[Date Prev][Date Next][Thread Prev][Thread Next][Date Index][Thread Index]

[hts-users:04204] questions about energy normalization



Hi,

I notice that the recent STRAIGHT versions of the HTS demo (2.3alpha and 2.3beta) include a simple form of energy normalization, effectively scaling the waveforms in the training corpus to have constant raw energy. This seems reasonable enough. However surrounding this change there seems to be some extra scaling steps that have been added that I have a few questions about.

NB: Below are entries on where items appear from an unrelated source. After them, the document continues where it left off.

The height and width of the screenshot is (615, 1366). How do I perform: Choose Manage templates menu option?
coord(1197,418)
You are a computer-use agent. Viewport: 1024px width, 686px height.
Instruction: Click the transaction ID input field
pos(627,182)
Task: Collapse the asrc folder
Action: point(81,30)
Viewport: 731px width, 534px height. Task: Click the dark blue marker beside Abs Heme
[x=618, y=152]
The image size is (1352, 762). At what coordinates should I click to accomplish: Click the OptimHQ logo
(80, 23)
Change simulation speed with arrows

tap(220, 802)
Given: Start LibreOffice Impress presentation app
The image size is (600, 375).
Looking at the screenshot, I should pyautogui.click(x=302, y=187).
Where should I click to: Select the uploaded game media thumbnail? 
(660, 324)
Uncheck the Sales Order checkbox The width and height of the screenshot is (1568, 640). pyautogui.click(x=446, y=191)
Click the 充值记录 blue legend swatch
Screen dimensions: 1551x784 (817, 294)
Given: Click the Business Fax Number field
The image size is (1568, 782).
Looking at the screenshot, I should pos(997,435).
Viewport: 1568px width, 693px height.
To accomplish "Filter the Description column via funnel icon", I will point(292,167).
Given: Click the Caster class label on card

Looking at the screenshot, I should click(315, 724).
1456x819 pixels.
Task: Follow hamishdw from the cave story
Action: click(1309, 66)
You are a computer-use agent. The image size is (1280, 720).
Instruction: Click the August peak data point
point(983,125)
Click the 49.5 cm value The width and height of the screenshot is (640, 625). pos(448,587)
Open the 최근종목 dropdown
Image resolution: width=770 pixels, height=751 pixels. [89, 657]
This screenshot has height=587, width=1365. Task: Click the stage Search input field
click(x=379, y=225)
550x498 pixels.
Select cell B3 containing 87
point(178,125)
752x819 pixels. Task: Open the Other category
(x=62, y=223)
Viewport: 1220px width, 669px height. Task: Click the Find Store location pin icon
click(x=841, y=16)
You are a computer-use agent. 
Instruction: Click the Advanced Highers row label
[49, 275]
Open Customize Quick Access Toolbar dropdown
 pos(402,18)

A 16-bit waveform can either be viewed as a series of floats between -1.0 and 1.0 (as MATLAB does by default) or as a series of ints between -32767 and 32768 (as the format on disk typically does). I'll define the root mean squared value (RMSV) of a waveform x as sqrt(mean(x .* x)) where x is a sequence of floats.

In data/Makefile.in each training corpus waveform is effectively scaled to have RMSV equal to 2200 before speech parameters are extracted. Training is then performed, followed by synthesis. If no additional scaling was performed at synthesis time then the outgoing waveforms would also have RMSV somewhere around 2200 (and would clip like crazy). However an extra scaling factor of 1024 / (2200 * 32768) is included on the outgoing waveform (in gen_wave in scripts/Training.pl), which results in the final synthesized waveforms having RMSV somewhere around 1024 / 32768 = 0.031.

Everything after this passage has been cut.